Early on it is implied something happened in Zakalwe’s past which has changed him, or perhaps irreparably broken the man he was before the Culture found him. Whatever happened to Zakalwe caused him to put all his faith in the idea that when working for the Culture he was, at least, ‘doing the right thing’. Zakalwe is the kind of person who can make use of anything as a weapon, and his performance in war show that he’s too detached (& at times ruthless) to be able to make moral judgements about right and wrong himself, yet for some reason being ‘good’ remains important to him.
That’s all I can really discuss without getting into major spoilers. I’d be happy to write a spoiler-heavy post if there’s demand for it (though very few people read this blog, so I don’t know why there would be).
By it’s very nature Use of Weapons is a novel you must read a second time to fully appreciate.
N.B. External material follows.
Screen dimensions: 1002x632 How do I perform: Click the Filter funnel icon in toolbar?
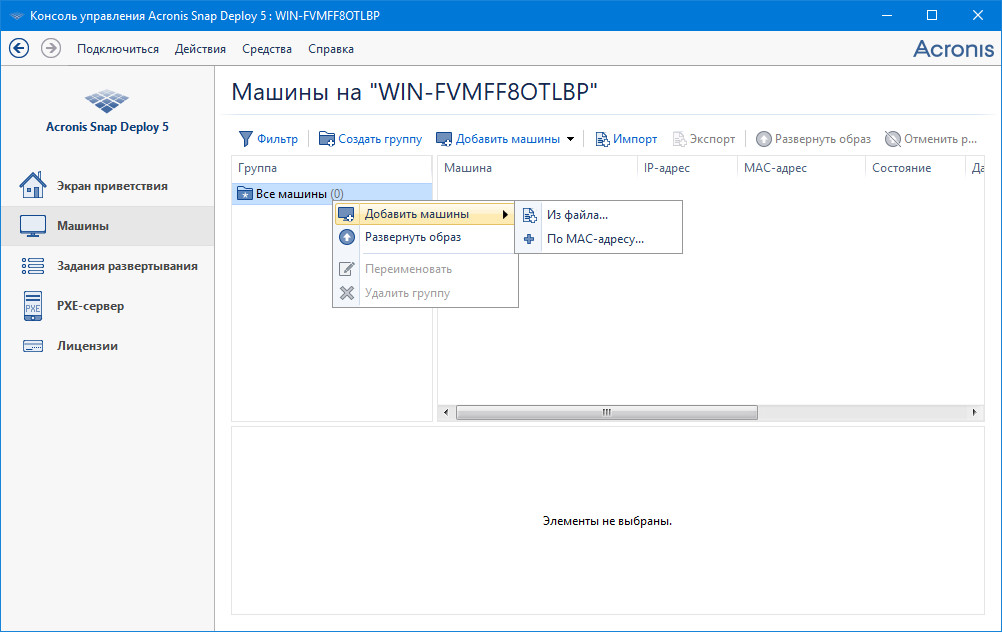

This time around I gave it 4/5 stars on Goodreads, but I expect a second read would easily push me to 5/5.
If you’re at all interested in the Culture series then you will definitely want to read Use of Weapons, though you certainly shouldn’t start with it. My advice would be skip Consider Phlebas, use Player of Games as an introduction, then perhaps move on to Use of Weapons. You might also consider giving Iain Banks blog post ‘A Few Notes on the Culture’ (which is far more than ‘a few’) a read, if you don’t mind a fairly extensive explanation of the universe he’s created before finding out about it in the books.
P.S.: The biggest mark against this Use of Weapons(from my admittedly biased perspective) is that it now makes three-for-three male Culture protagonists that I’m supposed to believe are straight. Come now, Iain, we all know everyone’s bisexual in the future!